(Saved entries)
+===+

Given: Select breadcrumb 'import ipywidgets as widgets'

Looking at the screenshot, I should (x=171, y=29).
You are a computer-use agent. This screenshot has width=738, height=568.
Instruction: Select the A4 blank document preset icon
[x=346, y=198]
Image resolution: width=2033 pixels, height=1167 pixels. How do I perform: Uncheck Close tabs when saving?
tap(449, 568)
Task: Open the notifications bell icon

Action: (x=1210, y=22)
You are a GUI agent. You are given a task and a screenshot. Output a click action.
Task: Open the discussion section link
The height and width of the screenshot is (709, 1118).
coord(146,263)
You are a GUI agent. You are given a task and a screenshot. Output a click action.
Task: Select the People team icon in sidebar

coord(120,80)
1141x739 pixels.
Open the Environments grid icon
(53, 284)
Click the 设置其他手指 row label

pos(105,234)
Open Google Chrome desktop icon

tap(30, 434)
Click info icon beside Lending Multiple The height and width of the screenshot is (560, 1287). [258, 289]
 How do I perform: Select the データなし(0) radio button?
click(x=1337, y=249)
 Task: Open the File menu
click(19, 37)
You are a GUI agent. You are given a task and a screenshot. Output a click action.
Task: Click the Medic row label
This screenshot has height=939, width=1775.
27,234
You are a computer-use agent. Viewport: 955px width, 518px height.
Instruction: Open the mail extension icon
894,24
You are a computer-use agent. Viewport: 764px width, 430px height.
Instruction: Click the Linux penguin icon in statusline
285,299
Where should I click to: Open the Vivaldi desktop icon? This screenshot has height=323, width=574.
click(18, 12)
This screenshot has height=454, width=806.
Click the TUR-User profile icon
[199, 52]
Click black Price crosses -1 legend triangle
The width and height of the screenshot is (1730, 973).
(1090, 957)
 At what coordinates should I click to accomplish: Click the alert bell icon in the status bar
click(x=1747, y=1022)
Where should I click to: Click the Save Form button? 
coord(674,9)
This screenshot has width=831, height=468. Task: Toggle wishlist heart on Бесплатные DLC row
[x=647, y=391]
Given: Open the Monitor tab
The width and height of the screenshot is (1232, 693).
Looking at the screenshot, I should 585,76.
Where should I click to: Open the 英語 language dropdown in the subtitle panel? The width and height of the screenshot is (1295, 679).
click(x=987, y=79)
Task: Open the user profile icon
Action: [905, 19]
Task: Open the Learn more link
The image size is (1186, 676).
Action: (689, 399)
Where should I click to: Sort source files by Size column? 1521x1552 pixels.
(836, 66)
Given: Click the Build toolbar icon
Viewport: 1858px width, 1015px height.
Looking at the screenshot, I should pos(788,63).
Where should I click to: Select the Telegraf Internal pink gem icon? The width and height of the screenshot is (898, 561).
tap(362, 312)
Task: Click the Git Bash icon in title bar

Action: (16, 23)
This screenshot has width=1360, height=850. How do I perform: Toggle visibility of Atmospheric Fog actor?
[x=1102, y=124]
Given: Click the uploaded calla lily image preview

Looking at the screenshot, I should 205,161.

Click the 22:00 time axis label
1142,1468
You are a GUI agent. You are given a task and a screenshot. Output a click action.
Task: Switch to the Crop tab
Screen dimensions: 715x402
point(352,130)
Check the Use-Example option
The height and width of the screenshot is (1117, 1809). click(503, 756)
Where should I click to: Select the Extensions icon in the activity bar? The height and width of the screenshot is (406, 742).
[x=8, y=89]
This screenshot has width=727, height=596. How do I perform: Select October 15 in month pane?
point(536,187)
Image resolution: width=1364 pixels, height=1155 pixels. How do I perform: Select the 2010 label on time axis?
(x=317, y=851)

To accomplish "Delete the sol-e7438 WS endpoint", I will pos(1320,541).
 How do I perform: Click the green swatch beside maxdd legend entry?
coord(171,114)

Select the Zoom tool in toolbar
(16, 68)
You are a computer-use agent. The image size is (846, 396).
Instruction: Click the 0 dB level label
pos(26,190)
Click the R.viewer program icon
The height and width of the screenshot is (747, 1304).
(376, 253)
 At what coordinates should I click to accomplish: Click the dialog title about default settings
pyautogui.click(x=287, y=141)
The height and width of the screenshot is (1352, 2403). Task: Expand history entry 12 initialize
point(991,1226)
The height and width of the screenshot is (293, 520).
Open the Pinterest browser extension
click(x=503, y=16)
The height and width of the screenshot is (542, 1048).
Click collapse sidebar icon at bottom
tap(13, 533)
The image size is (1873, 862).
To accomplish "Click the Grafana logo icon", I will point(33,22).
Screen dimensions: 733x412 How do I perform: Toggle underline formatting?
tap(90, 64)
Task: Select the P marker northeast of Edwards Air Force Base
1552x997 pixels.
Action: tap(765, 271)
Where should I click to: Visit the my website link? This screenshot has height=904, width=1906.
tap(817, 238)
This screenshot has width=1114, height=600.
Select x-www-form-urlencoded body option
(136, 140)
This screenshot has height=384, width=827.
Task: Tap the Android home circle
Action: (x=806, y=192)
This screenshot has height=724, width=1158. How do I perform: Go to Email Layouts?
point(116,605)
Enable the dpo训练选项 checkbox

+===+

§ YOUR TASK:
Search the data above for the string "will" and report each line that holds it.

§ SOLUTION TO THIS EXERCISE:
To accomplish "Delete the sol-e7438 WS endpoint", I will pos(1320,541).
To accomplish "Click the Grafana logo icon", I will point(33,22).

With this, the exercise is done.